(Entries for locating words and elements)
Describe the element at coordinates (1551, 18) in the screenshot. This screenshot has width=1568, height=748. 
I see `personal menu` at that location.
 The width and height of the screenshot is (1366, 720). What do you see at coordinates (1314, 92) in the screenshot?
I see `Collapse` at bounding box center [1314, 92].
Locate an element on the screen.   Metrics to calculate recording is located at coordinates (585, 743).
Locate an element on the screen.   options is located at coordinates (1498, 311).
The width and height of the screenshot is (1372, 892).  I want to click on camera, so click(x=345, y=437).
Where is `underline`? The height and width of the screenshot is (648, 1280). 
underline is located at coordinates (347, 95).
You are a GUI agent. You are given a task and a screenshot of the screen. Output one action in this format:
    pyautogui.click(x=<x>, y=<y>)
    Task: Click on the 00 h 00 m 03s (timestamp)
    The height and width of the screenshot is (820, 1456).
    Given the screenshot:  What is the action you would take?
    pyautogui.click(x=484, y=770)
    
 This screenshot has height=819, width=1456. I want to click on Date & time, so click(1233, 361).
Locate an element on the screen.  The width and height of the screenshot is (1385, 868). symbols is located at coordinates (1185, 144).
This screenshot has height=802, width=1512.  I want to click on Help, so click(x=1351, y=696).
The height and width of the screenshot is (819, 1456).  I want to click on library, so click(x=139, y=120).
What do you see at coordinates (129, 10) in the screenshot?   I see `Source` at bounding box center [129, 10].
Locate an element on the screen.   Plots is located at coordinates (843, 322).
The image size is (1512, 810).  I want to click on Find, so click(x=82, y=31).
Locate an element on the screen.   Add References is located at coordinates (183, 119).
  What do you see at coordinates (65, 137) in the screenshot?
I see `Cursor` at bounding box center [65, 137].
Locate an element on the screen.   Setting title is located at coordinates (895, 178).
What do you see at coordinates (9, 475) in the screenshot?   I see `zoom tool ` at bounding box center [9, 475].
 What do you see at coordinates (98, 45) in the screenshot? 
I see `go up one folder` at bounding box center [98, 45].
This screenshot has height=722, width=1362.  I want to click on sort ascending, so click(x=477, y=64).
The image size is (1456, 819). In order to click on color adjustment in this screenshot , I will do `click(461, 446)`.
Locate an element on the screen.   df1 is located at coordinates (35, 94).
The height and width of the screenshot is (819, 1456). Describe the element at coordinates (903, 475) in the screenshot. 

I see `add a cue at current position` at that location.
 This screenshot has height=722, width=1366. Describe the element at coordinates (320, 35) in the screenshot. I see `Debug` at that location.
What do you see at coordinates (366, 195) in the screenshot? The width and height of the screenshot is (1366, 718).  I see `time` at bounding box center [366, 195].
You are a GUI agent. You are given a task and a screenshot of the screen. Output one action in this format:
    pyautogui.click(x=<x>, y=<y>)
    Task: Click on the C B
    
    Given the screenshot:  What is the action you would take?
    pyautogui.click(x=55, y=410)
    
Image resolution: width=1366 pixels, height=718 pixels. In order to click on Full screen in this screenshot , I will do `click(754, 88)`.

**PROBLEM STATEMENT**
Repeat the data above word for word, from the line with "The width and height of the screenshot is (1372, 892)." up to and including the line with "What do you see at coordinates (9, 475)".

**SOLVED PROBLEM**
The width and height of the screenshot is (1372, 892).  I want to click on camera, so click(x=345, y=437).
Where is `underline`? The height and width of the screenshot is (648, 1280). 
underline is located at coordinates (347, 95).
You are a GUI agent. You are given a task and a screenshot of the screen. Output one action in this format:
    pyautogui.click(x=<x>, y=<y>)
    Task: Click on the 00 h 00 m 03s (timestamp)
    The height and width of the screenshot is (820, 1456).
    Given the screenshot:  What is the action you would take?
    pyautogui.click(x=484, y=770)
    
 This screenshot has height=819, width=1456. I want to click on Date & time, so click(1233, 361).
Locate an element on the screen.  The width and height of the screenshot is (1385, 868). symbols is located at coordinates (1185, 144).
This screenshot has height=802, width=1512.  I want to click on Help, so click(x=1351, y=696).
The height and width of the screenshot is (819, 1456).  I want to click on library, so click(x=139, y=120).
What do you see at coordinates (129, 10) in the screenshot?   I see `Source` at bounding box center [129, 10].
Locate an element on the screen.   Plots is located at coordinates (843, 322).
The image size is (1512, 810).  I want to click on Find, so click(x=82, y=31).
Locate an element on the screen.   Add References is located at coordinates (183, 119).
  What do you see at coordinates (65, 137) in the screenshot?
I see `Cursor` at bounding box center [65, 137].
Locate an element on the screen.   Setting title is located at coordinates (895, 178).
What do you see at coordinates (9, 475) in the screenshot?   I see `zoom tool ` at bounding box center [9, 475].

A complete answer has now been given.